Mike told the Daily Star: "In my bedroom I have the hurricane shutters up and all the lights blacked out.
"It goes from doing all these activities with these kids, playing around and teaching them something to I couldn’t even watch the Super Bowl on my phone - it’s rough.
“My family are great, my mum has been taken time off work but I can’t even hang out in the living room with her. My family have been really supportive financially.
“It’s very very weird not being able to see people.
“You don’t want people to feel bad for you but at the same time you want to be living like a 21-year-old who is in college."
Also, the pain he has endured was horrible.
“I could not explain one pain like this in my life," Mike explained.
"The pain is more from the back of my eye, all the way up [from the back of my head] and goes down [to the front].
“It’s like a constant shock, it’s a constant pain. I’m pretty proud of my pain tolerance but I have been screaming in pain.
"The first two weeks I was diagnosed with this, there is no pain like it at all.
"I wish that I was exaggerating."
It’s seriously rare, too.
According to the US Centers for Disease Control and Prevention, the parasite affects one in 33 million contact lens wearers in ‘developed countries’ - their words, not ours - but is usually mistaken for something more common.
It took Mike a month of seeing different doctors to get a correct diagnosis.
On the day itself, he said: “I went to work and after that I took a 40 to 45 minute nap.
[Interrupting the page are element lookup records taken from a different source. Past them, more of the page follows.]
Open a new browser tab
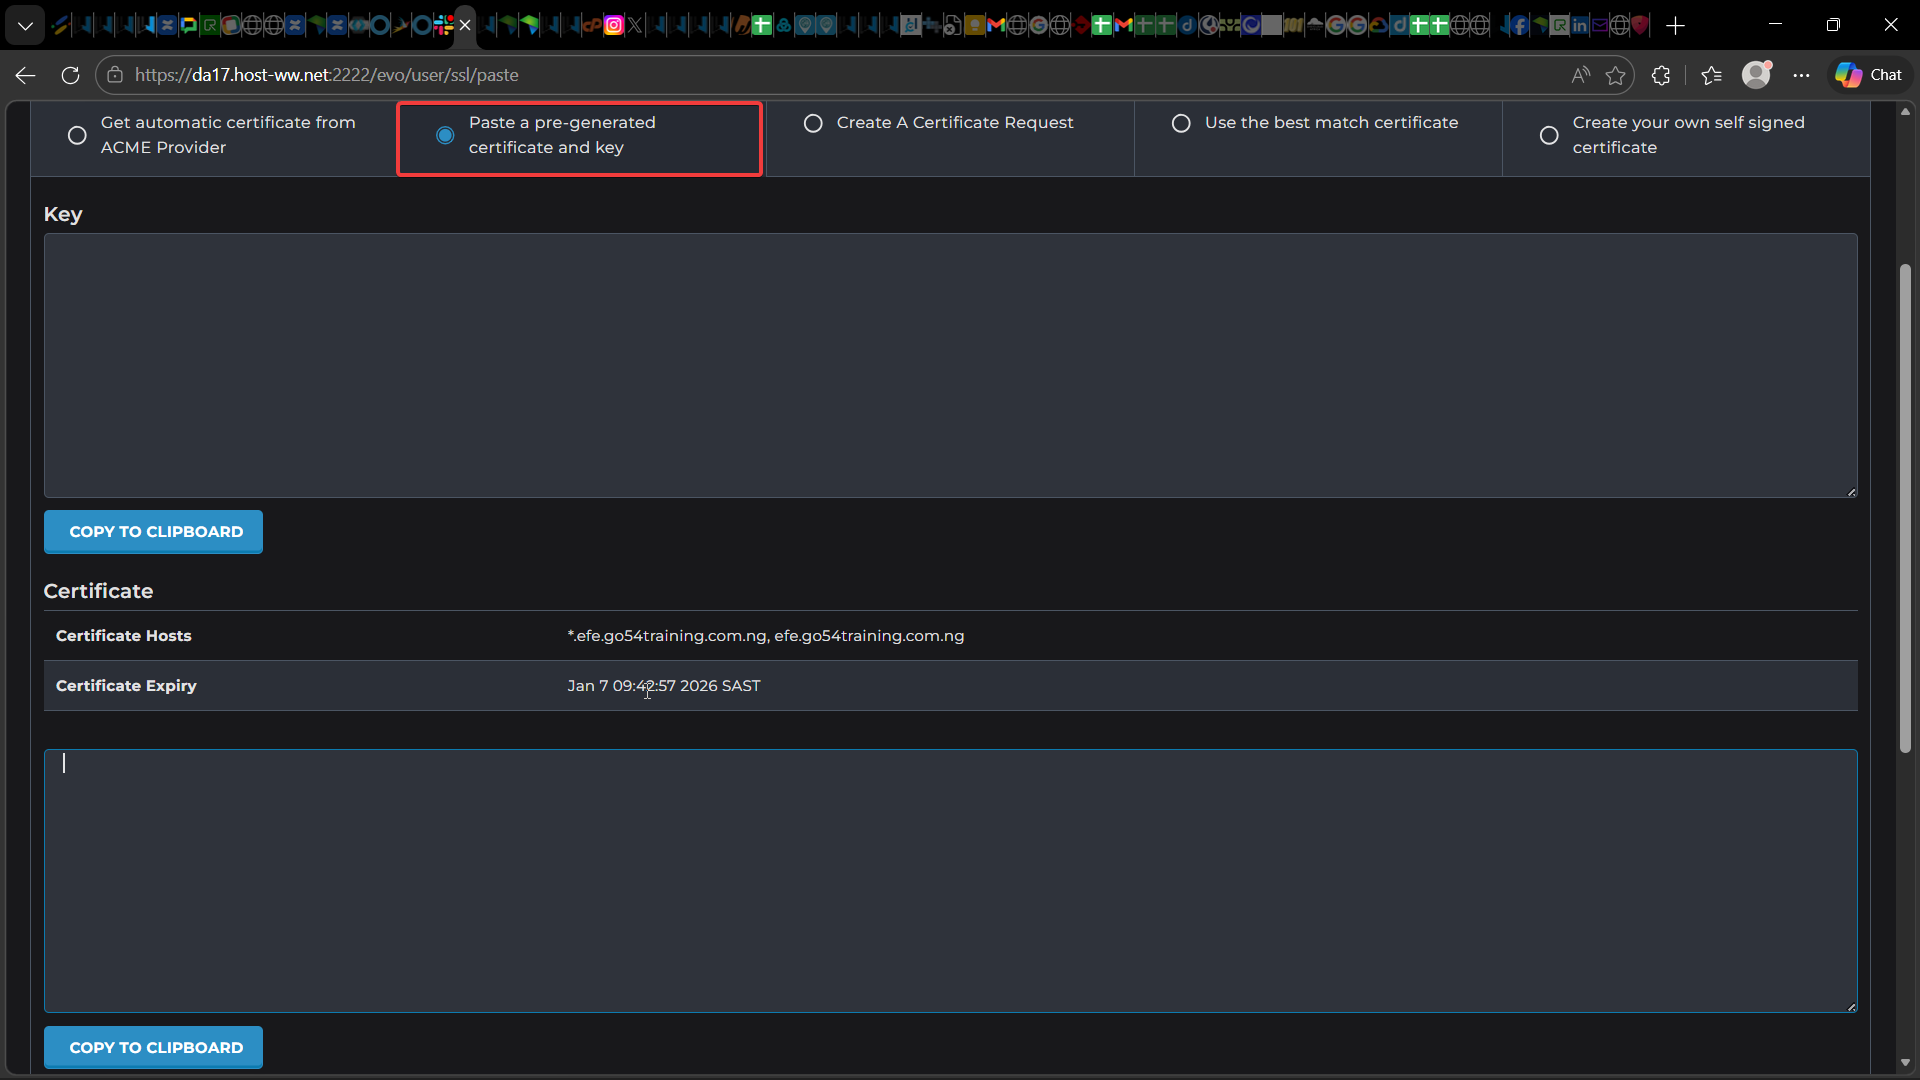 1676,25
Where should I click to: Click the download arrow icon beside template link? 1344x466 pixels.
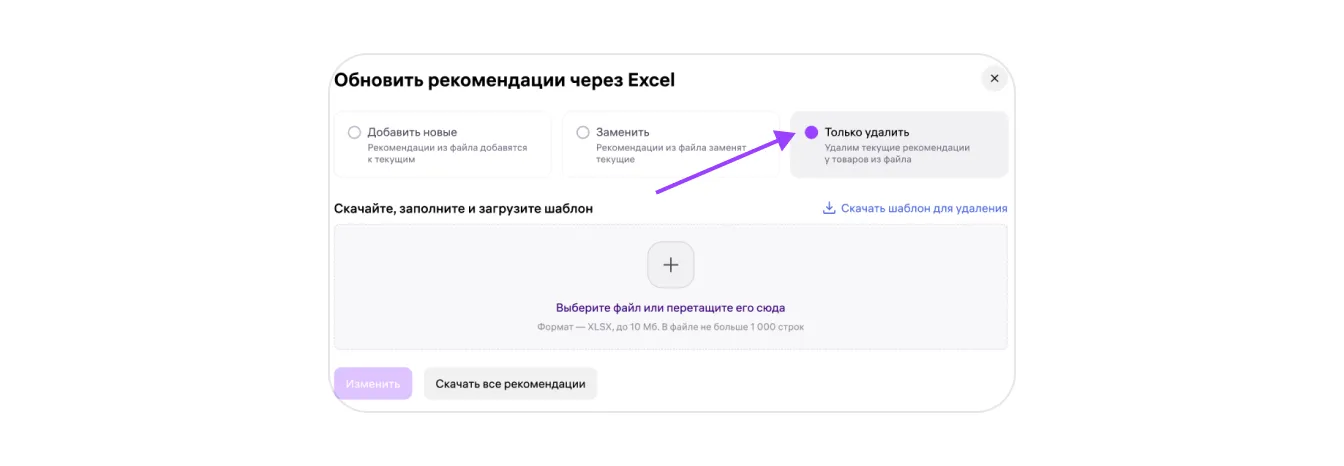(x=828, y=208)
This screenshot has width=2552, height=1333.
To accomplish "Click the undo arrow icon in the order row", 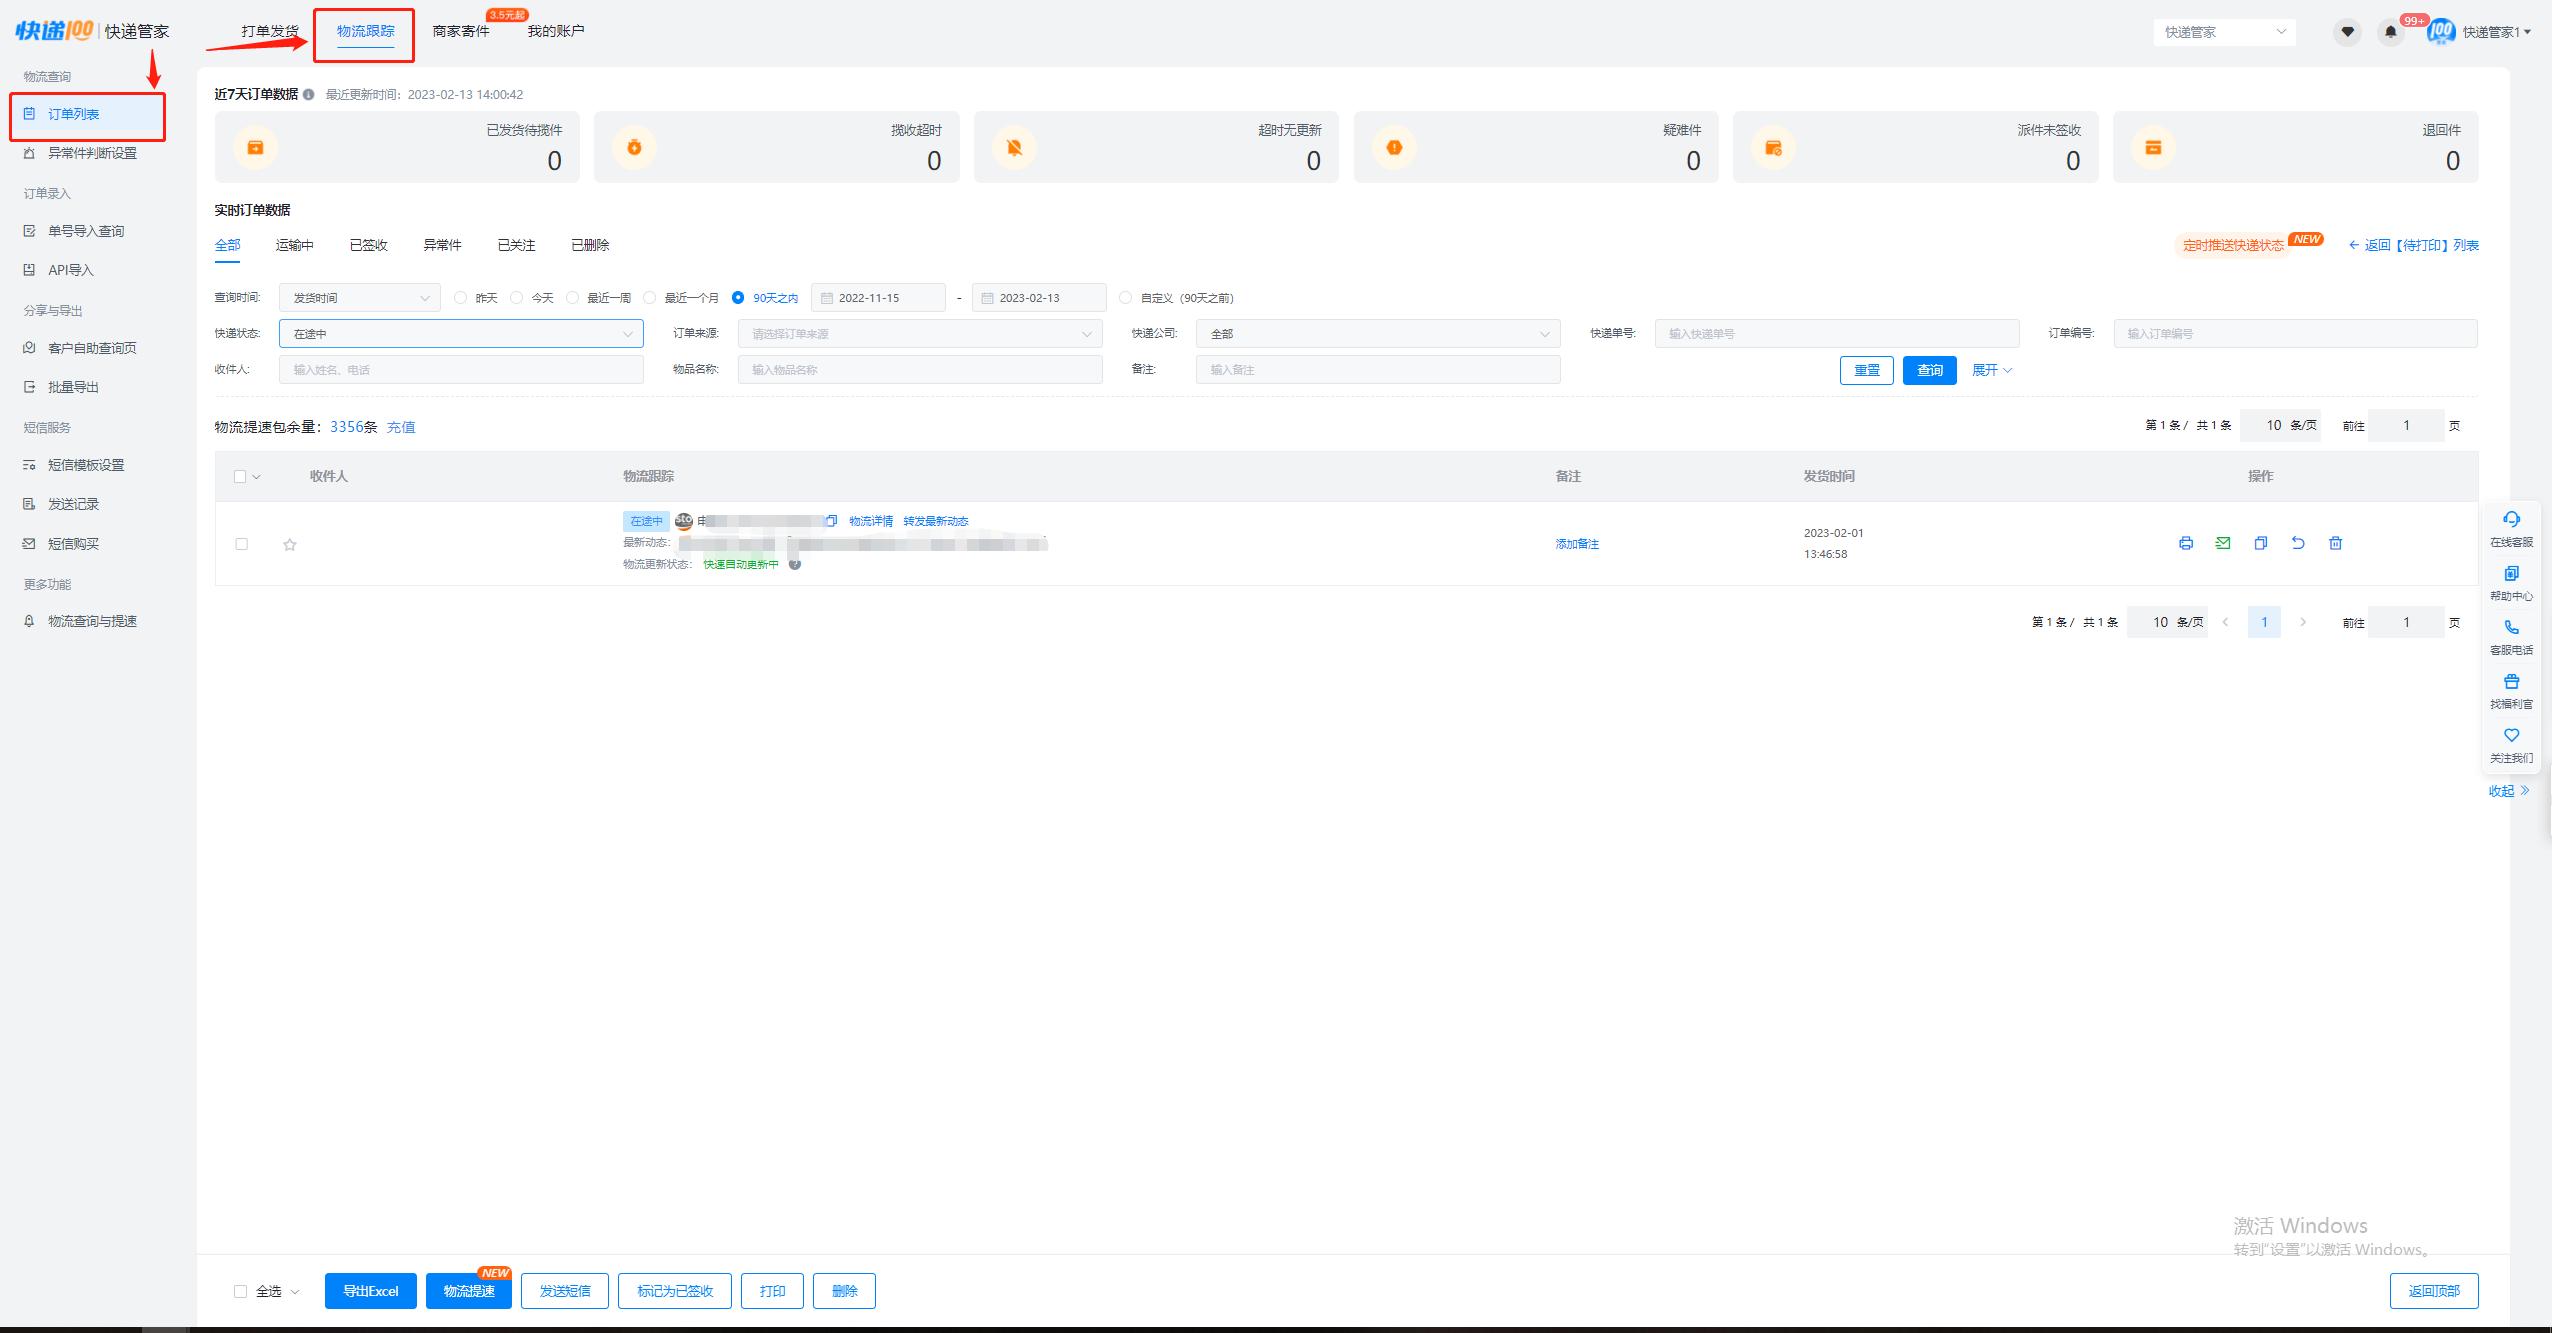I will (x=2298, y=543).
"My contacts just felt really irritated like they were floating in my eye. I took them out and there was nothing wrong.
"So, the next morning I woke up, I went to play baseball and I had to take my contacts out like right away.
"I told my parents ‘I gotta go to the eye doctor, something isn’t right’.
"I thought I had pink eye or something and he [the doctor] took a picture of the back of my eye after dilating - and he was like something is not right."
Now, it isn’t looking good for his vision.
He might even need an eye transplant, once he’s eligible for that surgery.
Mike continued: “They said that I’m not eligible right now for an eye transplant because I‘m 21-years-old so I’m younger and my body wouldn’t handle it.
"My eye is too inflamed to take human tissue from another eye, my body wouldn’t accept it right now and I would need another transplant so it would just keep getting worse and worse.
"But the transplant, if I’m ever eligible for it, it will hopefully give me at least 50% or something so that I’ll be able to see a little bit."
Let’s hope that he gets that treatment one day, so at least he can have the best vision possible.
Now, he wants to raise a bit of awareness about not sleeping with contacts in, adding: "There’s a lot of people that wear contacts right now who have said ‘hey I’ve just slept in my contacts, should I go to the doctor?’
"I used to sleep in my contacts with no issues but I’m trying to get the word out there that is issues with it.
"It’s not ok now."
He’s also trying raise a bit of money to help support him while he recovers.